Contributor is exactly Scott Bartell
2020-09When COVID-19 first came to America I was employed as an assistant manager at a warehouse in northeast Wisconsin. Generally speaking, the city I live in is somewhat conservative and reserved. On a day-to-day basis, it is typically tolerable (despite my liberal and progressive philosophies) and the people are, on average, kind and helpful. However, as COVID infections increased and much of the proposed solutions to help curtail the spread were politicized, it became increasingly exhausting to exist around others with less-than-helpful and uncooperative attitudes. This was mentally draining, to say the least. On top of that, I was starting to work more and more as members of the staff were on a quarantine carousel. In a short amount of time, I began to routinely work 16 hours (or more) a day. Not only was I spent on an emotional and mental level, the nature of the work I was expected to do was leaving me physically beaten. As hard as I tried not to be too upset with those that had to stay home, I couldn't help but feel anger at those that weren't taking the pandemic seriously. I felt I was doing double-duty: I was not only working in place of multiple employees but I was doing my part to help stop the spread of a virus that was causing serious harm. To top it all off, I was feeling guilty for having those feelings while still being employed, having a healthy family (and not suffering any losses), and being able to continue my way of life pretty much unaffected in a major way. This was certainly a time of mixed feelings and emotions. Although this may not be exactly what is meant by 'sensory history', it is hard to pick other sensations of a greater degree I had felt.
2021-10-17The story and my experience are an example of the many ways in which the pandemic affected individuals in different ways. It goes without saying that each person was impacted in varied ways due to Covid-19, however, not all of them were either explicitly negative or an outcome that is easily defined as being either beneficial or harmful. During the height of the pandemic in the United States, I was employed as an Assistant Warehouse Manager in Green Bay, WI. My workload and responsibilities were already a little taxing, but once things got in full swing with Covid they became even more so. I went from working an average of 60 hours a week to over 75. This was mainly due to about a third (or more) of our employees being out of work due to quarantine-type measures or actual illness. This went on for months at the beginning. Many weeks out of that time period there were as few as about a dozen of us running three shifts in a warehouse that normally employed roughly 40 workers. Also at this time, my wife became unemployed because her place of employment shut down. Others around me were losing their jobs in droves and facing financial hardship. But due to my position and the nature of the job, I had never had more job security and we never faced any kind of financial difficulties.

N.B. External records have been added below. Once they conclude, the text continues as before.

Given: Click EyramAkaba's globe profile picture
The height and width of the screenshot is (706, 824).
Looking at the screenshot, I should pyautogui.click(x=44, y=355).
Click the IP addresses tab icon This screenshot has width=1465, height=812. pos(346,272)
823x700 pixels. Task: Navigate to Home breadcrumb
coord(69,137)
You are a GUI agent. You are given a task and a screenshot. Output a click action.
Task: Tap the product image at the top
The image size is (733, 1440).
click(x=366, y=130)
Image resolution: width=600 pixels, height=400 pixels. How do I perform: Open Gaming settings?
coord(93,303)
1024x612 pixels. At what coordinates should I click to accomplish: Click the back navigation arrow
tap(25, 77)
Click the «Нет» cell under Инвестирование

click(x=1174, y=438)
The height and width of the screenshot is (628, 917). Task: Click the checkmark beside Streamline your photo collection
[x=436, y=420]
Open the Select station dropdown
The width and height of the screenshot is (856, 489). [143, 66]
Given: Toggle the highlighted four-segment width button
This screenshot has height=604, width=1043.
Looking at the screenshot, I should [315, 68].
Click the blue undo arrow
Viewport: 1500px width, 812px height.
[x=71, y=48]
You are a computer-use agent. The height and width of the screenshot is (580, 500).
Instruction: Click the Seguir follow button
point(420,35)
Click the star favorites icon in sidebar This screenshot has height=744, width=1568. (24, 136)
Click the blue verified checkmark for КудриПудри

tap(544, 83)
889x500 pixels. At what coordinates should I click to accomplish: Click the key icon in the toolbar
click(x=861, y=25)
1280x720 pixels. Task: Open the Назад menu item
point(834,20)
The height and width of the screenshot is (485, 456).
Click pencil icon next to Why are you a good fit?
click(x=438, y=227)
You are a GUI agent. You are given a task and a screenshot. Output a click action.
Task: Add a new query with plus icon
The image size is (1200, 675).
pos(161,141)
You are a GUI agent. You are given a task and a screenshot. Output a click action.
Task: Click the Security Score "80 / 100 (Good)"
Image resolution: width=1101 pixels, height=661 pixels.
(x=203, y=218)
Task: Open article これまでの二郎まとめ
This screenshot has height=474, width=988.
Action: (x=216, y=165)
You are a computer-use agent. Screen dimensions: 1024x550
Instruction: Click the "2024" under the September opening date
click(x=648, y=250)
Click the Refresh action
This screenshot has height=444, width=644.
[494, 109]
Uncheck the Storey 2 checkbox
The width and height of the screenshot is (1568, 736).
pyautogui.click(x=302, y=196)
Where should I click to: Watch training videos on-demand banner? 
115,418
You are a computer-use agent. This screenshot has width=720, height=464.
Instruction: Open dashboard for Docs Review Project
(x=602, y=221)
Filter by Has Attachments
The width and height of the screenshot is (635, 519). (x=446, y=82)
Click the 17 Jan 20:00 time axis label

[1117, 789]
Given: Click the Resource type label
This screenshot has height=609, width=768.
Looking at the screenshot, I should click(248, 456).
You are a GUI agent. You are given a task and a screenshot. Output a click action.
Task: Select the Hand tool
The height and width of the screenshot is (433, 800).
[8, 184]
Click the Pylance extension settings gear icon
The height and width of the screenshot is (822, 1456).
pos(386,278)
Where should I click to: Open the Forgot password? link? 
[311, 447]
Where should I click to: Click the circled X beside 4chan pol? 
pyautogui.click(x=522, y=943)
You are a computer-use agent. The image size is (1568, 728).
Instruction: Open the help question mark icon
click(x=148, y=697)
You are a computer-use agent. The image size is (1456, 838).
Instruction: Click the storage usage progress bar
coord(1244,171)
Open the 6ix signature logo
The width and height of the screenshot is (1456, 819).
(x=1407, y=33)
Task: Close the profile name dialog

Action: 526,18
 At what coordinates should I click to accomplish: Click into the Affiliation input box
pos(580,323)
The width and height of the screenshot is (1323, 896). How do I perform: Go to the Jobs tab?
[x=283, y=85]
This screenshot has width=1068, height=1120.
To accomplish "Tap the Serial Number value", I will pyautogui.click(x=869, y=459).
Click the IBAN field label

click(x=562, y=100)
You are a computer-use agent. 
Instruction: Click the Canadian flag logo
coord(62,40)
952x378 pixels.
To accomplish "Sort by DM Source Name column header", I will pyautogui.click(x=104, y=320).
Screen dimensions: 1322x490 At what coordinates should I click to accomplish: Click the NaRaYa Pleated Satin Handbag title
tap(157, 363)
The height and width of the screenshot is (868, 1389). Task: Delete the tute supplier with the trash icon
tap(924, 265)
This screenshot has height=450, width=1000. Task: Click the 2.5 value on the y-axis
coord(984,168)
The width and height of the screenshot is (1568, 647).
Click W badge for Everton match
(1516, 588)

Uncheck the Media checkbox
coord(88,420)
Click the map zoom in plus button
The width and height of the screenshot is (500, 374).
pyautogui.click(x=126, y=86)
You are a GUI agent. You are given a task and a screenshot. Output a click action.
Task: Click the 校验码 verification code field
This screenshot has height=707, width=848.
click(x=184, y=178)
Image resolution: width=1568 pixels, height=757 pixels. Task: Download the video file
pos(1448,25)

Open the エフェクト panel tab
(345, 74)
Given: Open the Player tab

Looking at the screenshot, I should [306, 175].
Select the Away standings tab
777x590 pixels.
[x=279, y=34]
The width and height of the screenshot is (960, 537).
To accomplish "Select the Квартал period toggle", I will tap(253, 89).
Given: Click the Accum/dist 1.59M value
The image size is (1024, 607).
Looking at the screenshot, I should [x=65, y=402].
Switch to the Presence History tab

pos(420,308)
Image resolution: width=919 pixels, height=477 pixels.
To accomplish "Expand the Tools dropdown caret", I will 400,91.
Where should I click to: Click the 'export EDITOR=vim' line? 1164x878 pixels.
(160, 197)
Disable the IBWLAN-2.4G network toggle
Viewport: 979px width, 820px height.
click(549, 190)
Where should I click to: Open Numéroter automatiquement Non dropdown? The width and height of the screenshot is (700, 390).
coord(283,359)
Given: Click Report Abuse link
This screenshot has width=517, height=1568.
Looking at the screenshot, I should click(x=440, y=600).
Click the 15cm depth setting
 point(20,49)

On the contrary, during the entire pandemic, my wife and I never went without or struggled. This gave me a surreal feeling and one that I almost felt guilty for living through. Aside from some minor changes in my daily life, I barely noticed any personal changes due to Covid. All in all, it was an extremely odd time to live through; the pandemic wasn't necessarily bad for my wife and me, but I know it was for countless others. And that made it all the more strange.